▶ DOCUMENT SEGMENT

++++++++

Fast-forward a few years later, got married, gained weight, fell off the diet here and there, other health issues have cropped up, got dogs, had kids, went back on the diet, not working as well. Started feeding the dogs PMR, saw how well they do on it. Saw how surprised my vet was, especially with my smallest dog who was on death's doorstep when we adopted him from the local sHELLter. 

Then at the beginning of this year, all hell broke loose. The BP med I had been taking for several years just stopped working. It was the last one that worked of all the meds (probably ALL of them) I've taken. So my relatively new doctor (I had since moved to a different area) whips out his playbook, puts me on some drug I've already been on even though I told him it wouldn't work. He draws blood. Two weeks later he wags his finger at me for my outrageous cholesterol and triglyceride levels. I tell him my BP is still too high. So he prescribes another useless drug to go with the first useless drug all while he's giving me the "low fat diet" mantra. Well that pissed me off. I'm tired of being a guinea pig for big pharma, and I'm sick of doctors who still haven't figured out that dietary cholesterol has NOTHING to do with serum cholesterol. I've already done "low fat" and it did nothing for me except make me hungry.

So filled with anger, but having a clue that some of my issues are somehow metabolic related, and seeing how my dogs do so well on their "ancestral diet", I couldn't help but wonder, "What is the human equivalent to raw feeding for dogs? What is our 'ancestral diet'?"

++++++++

▶ Collected data rows
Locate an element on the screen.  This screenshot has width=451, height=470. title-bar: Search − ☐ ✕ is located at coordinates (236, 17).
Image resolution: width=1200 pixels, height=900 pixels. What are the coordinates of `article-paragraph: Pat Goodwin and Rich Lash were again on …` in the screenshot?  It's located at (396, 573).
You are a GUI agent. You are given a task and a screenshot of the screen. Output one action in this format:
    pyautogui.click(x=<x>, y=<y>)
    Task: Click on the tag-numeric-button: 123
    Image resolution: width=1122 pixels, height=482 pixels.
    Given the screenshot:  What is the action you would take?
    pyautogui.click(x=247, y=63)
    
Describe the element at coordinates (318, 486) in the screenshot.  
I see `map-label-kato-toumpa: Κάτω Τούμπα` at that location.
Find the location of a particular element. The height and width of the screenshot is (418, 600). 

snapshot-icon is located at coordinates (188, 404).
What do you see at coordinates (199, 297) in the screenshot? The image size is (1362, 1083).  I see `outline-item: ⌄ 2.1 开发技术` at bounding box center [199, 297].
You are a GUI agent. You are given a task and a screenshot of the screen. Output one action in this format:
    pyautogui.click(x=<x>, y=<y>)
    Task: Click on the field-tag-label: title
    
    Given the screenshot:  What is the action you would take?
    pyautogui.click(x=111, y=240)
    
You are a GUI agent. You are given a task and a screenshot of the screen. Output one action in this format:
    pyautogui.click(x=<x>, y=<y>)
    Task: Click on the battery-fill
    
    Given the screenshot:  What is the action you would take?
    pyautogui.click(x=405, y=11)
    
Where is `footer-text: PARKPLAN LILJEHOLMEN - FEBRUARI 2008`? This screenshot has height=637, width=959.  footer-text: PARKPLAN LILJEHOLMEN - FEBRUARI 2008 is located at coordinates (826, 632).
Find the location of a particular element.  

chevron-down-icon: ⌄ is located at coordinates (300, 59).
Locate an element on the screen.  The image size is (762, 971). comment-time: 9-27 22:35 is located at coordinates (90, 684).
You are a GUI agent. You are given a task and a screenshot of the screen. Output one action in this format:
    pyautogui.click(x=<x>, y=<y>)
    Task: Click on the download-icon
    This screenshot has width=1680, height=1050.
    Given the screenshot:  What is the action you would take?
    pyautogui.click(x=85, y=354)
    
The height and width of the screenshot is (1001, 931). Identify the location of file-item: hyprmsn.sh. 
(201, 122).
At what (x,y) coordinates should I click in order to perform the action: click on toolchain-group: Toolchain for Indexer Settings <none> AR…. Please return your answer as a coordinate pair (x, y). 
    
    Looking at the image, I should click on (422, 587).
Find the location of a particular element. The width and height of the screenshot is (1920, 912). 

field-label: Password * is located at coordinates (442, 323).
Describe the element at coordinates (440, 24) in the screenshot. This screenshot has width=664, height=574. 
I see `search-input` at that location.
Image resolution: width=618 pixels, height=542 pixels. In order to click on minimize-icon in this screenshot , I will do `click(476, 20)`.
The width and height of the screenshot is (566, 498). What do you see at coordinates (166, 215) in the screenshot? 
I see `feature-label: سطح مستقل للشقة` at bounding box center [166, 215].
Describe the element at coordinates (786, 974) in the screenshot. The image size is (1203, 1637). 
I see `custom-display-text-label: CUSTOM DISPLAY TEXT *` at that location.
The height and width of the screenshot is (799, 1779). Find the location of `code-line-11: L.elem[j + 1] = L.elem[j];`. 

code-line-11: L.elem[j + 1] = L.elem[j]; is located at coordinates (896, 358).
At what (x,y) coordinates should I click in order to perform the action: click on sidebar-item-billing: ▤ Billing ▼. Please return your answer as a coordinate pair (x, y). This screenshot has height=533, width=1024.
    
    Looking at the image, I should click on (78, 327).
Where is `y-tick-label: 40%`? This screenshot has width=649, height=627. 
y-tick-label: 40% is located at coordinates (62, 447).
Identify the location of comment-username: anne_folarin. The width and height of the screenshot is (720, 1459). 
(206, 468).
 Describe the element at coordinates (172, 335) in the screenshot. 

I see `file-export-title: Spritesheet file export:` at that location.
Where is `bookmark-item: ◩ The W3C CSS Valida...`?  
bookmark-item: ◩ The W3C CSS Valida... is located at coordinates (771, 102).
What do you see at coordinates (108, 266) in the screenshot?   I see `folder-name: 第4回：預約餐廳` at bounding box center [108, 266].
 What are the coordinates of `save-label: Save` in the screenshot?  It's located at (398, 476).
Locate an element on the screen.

++++++++

▶ QUESTIONS TO ANSWER
- A) Please rewrite the paragraph of the diet and health post that begins "Then at the beginning of this year" as a short bulleted list that keeps its main facts.
- B) Continue the diet and health post from its final sentence onward.

▶ EXERCISE ANSWERS
- A)
- Early this year, the blood pressure medication taken for several years stopped working. It was the last of the medications that had worked.
- The relatively new doctor prescribed a drug that had already been tried, despite being told it wouldn't work, and drew blood.
- Two weeks later, the doctor criticized the high cholesterol and triglyceride levels.
- Since blood pressure was still too high, the doctor added another drug and pushed a low-fat diet.
- This angered the writer, who is tired of being a guinea pig for big pharma and of doctors who haven't figured out that dietary cholesterol has nothing to do with serum cholesterol.
- A low-fat diet had already been tried and only left the writer hungry.

- B)
Well, that lead me to Paleo and right away, a light went off and it all made sense. All the pieces fit together. Having already been on a low carb diet, it was a totally natural transition for me. And so far, it has changed my life.

So at the end of the day, it was my dogs that lit the bulb for me.


----------



## BrownieM (Aug 30, 2010)

CavePaws said:


> It does NOT take a lot of time. Maybe a bit of thought, maybe a tiny bit of prep work, but come on people it's not like going to the freezer to get out your dogs food for the day is running, biking, and swimming a triathalon. Seriously, I'm absolutely sure these people spend some amount of time off of work...Why can't you take the 5 minutes out of your day to feed your dog?! I'm so sorry there isn't a scoop and a bag involved here. :| :|


Wellllll.....I'm not going to lie, IMO it _does_ take a lot more time than anything "processed". More time than I'd like - but it is worth it. The time consuming part is every Sunday night when I go down to my chest freezer and pull out 7 days worth of food for Henry and Millie. It takes me so much time possibly because I am so particular, but I cannot help that about myself, LOL.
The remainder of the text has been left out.